State must get Revenue in order

HOW often have we heard the Revenue Commissioners warn people who evade their legal tax obligations to the State that tomorrow is the deadline for regularising their affairs?

Usually, such edicts are accompanied by dire threats that the penalties for not coughing up the money would greatly exceed the tax that the people should have paid in the first place.

When it suits, however, the State invariably abandons the principle of legal entitlement. Whenever a question arises of the Revenue repaying money which it owes to taxpayers, cynical double-standards come into play.

A classic case of blatant hypocrisy on the part of the Revenue Commissioners has again been put under the full glare of the spotlight by Ombudsman Kevin

Murphy. His trenchant criticism of the taxman for

refusing to compensate 12 public service widows who had paid too much tax is entirely warranted.

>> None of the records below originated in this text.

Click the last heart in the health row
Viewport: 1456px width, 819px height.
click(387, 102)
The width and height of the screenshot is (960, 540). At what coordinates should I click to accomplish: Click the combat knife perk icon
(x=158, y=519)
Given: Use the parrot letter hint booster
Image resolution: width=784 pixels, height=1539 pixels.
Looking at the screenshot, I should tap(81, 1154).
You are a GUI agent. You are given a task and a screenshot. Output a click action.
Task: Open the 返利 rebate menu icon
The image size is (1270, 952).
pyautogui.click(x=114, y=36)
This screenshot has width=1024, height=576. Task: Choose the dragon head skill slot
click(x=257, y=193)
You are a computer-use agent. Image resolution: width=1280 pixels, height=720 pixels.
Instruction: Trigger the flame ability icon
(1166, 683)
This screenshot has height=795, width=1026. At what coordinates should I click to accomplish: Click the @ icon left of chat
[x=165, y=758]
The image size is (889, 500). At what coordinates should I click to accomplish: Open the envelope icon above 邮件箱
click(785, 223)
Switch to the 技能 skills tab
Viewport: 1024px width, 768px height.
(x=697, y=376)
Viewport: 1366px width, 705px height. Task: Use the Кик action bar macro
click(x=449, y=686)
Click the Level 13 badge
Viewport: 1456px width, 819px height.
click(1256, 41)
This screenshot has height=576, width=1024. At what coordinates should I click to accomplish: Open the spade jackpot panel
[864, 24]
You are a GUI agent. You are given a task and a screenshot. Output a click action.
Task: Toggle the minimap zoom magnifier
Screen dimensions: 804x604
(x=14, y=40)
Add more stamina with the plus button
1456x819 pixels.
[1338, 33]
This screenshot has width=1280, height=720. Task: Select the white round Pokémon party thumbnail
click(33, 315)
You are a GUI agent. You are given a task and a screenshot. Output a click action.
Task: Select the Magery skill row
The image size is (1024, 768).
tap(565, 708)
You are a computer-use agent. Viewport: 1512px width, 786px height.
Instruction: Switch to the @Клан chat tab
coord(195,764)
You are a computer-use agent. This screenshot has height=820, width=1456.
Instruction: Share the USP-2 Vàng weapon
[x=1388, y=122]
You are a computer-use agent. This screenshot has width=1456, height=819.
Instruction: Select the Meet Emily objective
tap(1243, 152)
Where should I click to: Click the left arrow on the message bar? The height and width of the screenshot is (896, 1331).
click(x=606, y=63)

Reminding the Dáil’s Finance Committee of the

intricacies of this long-running case yesterday, the

Ombudsman made it clear that the Revenue accept that the widows and other taxpayers had been sent tax bills above what they were obliged to pay. The crux is that despite their willingness to refund the amount

overcharged, they have refused to pay a jot of interest on the money.

The stubborn resistance of the commissioners on the vexed issue of compensating people overcharged on

income tax is by no means a new phenomenon. In some instances the interest debts date back to the ’80s.

Nor is it the first time the Ombudsman has felt obliged to complain publicly about this Scrooge-like stance. If anything, however, it appears that since the controversy first came into the public domain last year the attitude of the Revenue has hardened.

Adopting such callous tactics towards widows, who rank among the most vulnerable in society, will do little to enhance the image of the Revenue in the eyes of a public whose view of the taxman has, to say the least, been jaundiced by experience.

Presumably, the commissioners are digging in their heels in order to avoid creating a precedent that could open the door for a flood of demands from others who have been similarly overcharged.

Such reasoning is skewed and provides a revealing

insight into the philosophy of a regime widely perceived as hounding people in the PAYE sector, while turning a blind eye to the illegal tax activities of prominent figures in the past for fear of rocking the boat.

By steadfastly refusing to pay out what the widows are plainly owed, the commissioners stand accused of

making a direct and unprecedented challenge to the

authority of the Ombudsman’s office.

Their persistent rejection of Mr Murphy’s recommendations makes a mockery of the much-vaunted “charter of rights” trumpeted in a PR exercise as heralding a new era of integrity, efficiency and fairness.

The taxman claims there is no specific statutory

power enabling them to pay compensation. But

Mr Murphy believes this policy misrepresents the legal

position surrounding compensation.

It is unconscionable that a situation has been allowed to fester where the rights of needy widows are blatantly denied. The sooner Taoiseach Bertie Ahern directs

Finance Minister Charlie McCreevy to remedy this grave injustice the better.

It is unbelievable and utterly unacceptable that the State should so shamefully avoid its obligations to pay people their rightful dues.